Naja, das mit den 500 ist das Problem dass das nicht mehr in der Nachkommazahl auftaucht 
Mach ein 1000 draus und es geht!

Außerdem solche sinnlose Schleifen habe ich noch nie gebraucht, als das mir long zu klein wäre


----------



## The_S (6. Jun 2007)

thE_29 hat gesagt.:
			
		

> Naja, das mit den 500 ist das Problem dass das nicht mehr in der Nachkommazahl auftaucht
> Mach ein 1000 draus und es geht!



Das ist der Zählschleife aber egal 



			
				thE_29 hat gesagt.:
			
		

> Außerdem solche sinnlose Schleifen habe ich noch nie gebraucht, als das mir long zu klein wäre



Das stimmt allerdings. Ich könnte wetten, dass der Threadsteller entweder schmuh programmiert oder nen gewaltigen Denkfehler hat!


----------



## Guest (6. Jun 2007)

die Frage wofür man mehr braucht ist schnell beantwortet. Z.b. bei Primzahlen.


----------



## The_S (6. Jun 2007)

Willste Primzahlen berechnen!? Wie wärs mit

BigInteger#nextProbablePrime

?


----------



## Guest (6. Jun 2007)

ja, das hatte ich vor. Dank an dich für den Hinweis mit BigInteger. Ich war auch recht überrascht solch eine
Methode dort drinn zu finden.


----------



## deleted (6. Jun 2007)

Selbst implementieren kann man das Ganze auch z.B. als Kette als Stack.
Du musst aber beachten, dass v.a. in den Grundrechenarten das Ganze erheblich langsamer ist, als bei der Nutzung niederer Datentypen!


----------



## Quickbeam2k1 (6. Jun 2007)

also es gibt gerade in der algorithmischen geometrie einen algorithmus der in nem schlechten fall vieeeel zu große ganze zahlen braucht. Nämich wenn man denn Minimalen abstand zweier Punkte mit randomisierter inkrementeller Konstruktion vollführen möchte.

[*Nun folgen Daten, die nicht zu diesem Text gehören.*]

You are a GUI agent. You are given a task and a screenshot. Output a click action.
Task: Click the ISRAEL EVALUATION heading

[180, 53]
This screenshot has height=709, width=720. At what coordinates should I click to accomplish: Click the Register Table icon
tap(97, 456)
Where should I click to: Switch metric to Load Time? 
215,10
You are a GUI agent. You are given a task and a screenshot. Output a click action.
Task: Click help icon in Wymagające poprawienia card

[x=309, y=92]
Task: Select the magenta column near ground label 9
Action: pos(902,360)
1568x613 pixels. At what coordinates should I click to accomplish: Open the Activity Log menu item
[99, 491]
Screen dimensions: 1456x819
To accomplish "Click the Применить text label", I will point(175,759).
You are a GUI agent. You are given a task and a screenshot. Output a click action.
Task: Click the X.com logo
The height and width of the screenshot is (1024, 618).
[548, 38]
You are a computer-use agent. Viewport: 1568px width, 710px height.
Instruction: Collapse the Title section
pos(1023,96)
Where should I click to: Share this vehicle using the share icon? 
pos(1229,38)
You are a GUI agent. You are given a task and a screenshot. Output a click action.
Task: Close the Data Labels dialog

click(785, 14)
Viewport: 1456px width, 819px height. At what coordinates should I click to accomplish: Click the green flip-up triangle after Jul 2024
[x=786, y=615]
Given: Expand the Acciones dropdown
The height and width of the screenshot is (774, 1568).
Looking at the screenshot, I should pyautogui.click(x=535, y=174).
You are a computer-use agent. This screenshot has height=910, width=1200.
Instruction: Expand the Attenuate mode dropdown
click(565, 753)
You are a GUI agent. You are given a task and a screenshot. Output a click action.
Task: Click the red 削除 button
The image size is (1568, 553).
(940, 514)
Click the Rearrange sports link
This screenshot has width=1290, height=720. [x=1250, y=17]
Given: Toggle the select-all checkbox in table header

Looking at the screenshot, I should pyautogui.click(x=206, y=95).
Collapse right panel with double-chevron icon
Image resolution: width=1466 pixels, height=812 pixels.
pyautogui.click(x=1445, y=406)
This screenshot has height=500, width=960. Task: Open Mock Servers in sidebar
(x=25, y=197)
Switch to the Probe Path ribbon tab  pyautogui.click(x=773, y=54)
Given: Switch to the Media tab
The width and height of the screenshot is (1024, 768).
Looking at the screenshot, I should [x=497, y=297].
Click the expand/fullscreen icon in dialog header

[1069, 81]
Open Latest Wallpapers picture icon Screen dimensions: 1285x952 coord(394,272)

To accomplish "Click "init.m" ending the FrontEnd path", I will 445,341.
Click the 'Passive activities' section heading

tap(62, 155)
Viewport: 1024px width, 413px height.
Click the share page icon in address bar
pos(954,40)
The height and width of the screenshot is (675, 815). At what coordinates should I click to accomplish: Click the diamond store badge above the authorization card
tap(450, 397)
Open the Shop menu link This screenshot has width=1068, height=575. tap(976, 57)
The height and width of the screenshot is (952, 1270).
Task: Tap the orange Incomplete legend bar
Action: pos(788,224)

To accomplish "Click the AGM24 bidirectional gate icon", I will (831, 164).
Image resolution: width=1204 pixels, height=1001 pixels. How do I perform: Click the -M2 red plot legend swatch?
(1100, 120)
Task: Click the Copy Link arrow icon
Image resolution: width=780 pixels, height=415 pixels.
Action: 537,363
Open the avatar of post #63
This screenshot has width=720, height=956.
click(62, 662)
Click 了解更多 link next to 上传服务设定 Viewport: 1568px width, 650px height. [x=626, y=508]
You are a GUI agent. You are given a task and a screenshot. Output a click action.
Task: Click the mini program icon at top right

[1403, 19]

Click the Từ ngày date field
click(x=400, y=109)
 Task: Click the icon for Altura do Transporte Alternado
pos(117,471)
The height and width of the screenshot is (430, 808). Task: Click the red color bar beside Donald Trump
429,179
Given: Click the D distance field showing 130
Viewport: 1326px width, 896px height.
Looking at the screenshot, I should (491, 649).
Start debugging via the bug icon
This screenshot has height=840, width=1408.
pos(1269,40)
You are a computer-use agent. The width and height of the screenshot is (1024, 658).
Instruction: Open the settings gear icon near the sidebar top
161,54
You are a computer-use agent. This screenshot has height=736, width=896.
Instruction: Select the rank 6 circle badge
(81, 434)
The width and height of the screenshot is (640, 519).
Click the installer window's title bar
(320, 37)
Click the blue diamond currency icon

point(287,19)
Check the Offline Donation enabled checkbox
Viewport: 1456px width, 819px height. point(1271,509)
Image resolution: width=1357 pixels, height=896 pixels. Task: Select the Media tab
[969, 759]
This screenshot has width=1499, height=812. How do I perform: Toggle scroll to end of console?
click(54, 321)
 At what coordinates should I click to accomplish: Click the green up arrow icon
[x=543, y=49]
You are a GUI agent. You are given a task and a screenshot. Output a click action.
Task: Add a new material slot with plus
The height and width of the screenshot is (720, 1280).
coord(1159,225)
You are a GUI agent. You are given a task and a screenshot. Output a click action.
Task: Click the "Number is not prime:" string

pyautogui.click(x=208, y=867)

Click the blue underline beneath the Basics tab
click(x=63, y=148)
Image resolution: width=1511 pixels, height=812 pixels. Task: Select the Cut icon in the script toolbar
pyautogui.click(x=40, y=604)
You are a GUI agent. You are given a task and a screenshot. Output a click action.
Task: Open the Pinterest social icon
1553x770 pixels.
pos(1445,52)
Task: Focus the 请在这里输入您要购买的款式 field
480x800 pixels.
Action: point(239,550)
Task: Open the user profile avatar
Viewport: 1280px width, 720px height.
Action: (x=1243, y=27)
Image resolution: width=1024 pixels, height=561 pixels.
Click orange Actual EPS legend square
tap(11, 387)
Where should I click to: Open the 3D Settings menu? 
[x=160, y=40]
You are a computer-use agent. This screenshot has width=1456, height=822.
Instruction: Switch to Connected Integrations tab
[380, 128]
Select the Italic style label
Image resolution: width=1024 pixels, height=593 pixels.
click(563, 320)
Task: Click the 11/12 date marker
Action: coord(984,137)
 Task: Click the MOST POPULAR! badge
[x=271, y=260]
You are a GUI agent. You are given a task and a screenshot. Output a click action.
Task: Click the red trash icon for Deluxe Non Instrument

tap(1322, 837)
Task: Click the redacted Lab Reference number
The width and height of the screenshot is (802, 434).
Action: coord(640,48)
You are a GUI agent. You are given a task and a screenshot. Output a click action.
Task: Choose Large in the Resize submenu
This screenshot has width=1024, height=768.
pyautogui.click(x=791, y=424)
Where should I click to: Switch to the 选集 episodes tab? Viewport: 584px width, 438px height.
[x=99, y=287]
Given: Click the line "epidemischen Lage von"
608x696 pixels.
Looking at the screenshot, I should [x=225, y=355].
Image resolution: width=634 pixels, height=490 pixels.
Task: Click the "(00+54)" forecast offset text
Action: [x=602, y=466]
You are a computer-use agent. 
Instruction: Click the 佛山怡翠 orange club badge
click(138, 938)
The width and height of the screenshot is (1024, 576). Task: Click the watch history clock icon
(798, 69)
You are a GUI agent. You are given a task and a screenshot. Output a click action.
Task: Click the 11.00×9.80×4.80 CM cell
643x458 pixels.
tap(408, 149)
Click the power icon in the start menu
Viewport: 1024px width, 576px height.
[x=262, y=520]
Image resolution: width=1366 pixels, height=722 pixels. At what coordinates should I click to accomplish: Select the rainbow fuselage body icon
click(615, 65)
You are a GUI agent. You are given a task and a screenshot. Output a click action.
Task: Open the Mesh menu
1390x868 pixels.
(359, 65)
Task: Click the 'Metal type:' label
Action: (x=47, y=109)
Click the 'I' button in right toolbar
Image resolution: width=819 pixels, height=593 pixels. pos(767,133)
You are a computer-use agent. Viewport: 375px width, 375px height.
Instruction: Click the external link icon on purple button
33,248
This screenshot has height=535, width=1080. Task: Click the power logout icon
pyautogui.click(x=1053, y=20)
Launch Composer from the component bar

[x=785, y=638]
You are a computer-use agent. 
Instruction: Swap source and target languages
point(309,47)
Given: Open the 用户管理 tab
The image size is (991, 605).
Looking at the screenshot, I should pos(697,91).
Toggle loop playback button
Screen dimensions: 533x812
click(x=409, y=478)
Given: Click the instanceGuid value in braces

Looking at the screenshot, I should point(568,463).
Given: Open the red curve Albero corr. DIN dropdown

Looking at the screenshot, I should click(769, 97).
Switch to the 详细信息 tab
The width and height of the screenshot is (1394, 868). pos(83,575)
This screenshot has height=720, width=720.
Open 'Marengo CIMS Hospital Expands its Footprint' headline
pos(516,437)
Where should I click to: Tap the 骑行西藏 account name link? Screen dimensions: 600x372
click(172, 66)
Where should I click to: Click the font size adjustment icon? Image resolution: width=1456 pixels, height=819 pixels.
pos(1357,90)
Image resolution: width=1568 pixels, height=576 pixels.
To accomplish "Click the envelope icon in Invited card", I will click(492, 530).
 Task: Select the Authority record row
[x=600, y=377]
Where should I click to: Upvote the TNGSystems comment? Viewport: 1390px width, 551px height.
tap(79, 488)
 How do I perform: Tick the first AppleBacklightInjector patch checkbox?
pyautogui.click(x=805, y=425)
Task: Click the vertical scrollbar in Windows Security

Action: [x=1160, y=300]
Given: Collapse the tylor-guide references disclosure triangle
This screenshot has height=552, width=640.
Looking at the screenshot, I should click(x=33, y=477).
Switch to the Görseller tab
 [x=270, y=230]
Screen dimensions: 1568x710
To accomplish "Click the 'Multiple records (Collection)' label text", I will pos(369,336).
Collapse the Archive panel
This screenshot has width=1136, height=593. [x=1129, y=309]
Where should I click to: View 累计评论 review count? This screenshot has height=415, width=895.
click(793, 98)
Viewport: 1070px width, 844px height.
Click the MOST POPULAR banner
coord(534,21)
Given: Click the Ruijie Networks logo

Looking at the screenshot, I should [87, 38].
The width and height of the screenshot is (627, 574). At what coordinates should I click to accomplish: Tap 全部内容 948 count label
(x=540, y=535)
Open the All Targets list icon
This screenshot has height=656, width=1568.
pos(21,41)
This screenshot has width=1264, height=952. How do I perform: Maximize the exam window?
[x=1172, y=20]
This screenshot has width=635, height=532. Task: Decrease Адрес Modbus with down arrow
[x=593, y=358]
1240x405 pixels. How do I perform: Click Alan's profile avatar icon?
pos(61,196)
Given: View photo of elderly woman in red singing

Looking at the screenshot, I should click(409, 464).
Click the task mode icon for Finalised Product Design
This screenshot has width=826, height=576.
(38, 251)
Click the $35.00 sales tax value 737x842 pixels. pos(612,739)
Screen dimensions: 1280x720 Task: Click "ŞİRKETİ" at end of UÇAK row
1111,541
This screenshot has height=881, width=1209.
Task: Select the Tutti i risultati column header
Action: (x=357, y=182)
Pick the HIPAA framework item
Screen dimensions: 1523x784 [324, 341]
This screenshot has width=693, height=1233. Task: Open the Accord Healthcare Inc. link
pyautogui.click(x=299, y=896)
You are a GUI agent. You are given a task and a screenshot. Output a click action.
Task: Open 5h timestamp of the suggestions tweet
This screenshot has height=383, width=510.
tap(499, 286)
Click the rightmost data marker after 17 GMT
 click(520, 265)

Hierbei kann der Zahlbereich zu klein werden.


----------



## deleted (6. Jun 2007)

Du kannst in Java auch externe Nicht-Java Libs einladen.
Habe mich aber noch nicht damit beschäftigt, aber ich denke mal, so könntest du sowas in Fortran oder C programmieren und dann in Java nutzen (ohne über Schnittstellen zu einem anderen Programm zu gehen).
Vielleicht wäre das für dich eine Lösung.


----------